A diferença para outros programas com foco em moradia são os pré-requisitos, praticamente nulos. O candidato não precisa provar estar sóbrio ou participar de um tratamento completo de saúde antes de entrar na casa. Acompanhamento do serviço social garante que isto aconteça depois da mudança. De US$ 19,2 mil, o estado passou a gastar US$ 7,8 mil por ano com estes moradores, segundo dados da Força-tarefa de Moradores de Rua de Utah. Na média, os moradores de rua crônicos custam de US$ 30 mil a US$ 50 mil ao ano.
Um estudo da Universidade da Carolina do Norte (UNC) avaliou a eficácia do programa “housing first” na comunidade de Moore Place, na cidade de Charlotte.
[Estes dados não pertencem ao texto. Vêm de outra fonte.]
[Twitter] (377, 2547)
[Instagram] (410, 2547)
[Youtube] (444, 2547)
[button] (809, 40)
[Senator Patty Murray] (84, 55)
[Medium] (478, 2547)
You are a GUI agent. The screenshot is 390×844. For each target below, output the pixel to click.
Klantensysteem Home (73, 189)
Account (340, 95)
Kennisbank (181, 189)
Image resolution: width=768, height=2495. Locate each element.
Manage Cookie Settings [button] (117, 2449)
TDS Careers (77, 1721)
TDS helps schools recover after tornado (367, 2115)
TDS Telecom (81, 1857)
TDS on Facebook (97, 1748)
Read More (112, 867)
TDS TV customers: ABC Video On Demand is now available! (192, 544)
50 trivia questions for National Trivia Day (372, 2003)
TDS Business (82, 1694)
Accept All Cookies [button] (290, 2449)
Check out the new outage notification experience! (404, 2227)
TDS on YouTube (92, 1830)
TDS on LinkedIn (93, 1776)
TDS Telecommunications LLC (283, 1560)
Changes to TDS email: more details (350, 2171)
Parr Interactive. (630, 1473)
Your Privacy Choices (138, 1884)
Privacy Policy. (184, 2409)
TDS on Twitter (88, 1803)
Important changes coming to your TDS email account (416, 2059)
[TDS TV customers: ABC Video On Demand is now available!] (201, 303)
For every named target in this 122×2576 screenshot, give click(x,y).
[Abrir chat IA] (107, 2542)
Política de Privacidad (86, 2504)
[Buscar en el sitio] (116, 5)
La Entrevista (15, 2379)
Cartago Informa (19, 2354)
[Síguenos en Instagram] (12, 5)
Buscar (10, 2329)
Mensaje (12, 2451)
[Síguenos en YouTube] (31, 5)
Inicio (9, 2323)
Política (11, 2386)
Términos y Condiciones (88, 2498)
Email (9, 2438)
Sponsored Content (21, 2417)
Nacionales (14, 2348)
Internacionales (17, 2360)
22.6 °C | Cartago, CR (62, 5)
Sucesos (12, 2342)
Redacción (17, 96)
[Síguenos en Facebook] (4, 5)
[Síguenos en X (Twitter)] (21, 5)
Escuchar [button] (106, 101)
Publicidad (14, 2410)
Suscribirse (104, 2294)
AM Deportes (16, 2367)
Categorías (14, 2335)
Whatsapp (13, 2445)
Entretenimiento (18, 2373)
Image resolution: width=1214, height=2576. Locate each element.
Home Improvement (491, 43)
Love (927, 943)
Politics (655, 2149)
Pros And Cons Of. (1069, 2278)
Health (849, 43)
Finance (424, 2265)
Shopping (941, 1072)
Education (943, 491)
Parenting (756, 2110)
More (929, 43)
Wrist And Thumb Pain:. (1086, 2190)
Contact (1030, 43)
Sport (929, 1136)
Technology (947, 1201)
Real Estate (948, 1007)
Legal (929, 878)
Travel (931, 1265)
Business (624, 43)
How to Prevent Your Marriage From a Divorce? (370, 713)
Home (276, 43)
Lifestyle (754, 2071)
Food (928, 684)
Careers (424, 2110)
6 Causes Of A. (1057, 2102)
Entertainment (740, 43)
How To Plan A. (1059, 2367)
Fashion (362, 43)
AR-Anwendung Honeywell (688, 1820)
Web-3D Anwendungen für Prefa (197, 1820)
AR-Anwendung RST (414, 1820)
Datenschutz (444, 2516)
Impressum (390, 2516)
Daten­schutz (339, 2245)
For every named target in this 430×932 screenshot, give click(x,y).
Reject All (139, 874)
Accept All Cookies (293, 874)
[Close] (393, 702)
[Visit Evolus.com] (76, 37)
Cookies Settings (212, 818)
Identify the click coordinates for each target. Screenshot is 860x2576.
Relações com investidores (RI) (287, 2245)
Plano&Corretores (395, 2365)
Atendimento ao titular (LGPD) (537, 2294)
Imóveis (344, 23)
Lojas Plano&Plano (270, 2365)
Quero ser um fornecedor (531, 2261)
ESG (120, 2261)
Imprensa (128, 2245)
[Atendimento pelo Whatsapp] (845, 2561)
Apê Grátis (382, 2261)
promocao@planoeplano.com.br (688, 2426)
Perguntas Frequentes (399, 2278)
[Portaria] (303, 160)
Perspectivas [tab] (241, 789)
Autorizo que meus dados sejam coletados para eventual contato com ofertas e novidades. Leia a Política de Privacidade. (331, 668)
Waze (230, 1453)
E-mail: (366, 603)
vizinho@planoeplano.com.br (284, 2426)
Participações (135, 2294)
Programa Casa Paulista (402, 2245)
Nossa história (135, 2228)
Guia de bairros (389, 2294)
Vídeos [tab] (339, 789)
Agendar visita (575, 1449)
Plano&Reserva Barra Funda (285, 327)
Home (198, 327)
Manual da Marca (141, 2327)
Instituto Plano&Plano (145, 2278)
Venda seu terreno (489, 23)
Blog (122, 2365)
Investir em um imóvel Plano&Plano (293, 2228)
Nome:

Após dois anos, 81% dos inquilinos continuavam morando no local. Eram pessoas em situação crônica, com média de permanência na rua de sete anos. Cada um dos 85 apartamentos custa, anualmente, US$ 14 mil em aluguel. Os inquilinos contribuem com 30% de sua renda, seja ela qual for. O restante é dividido entre Estado e doações da comunidade.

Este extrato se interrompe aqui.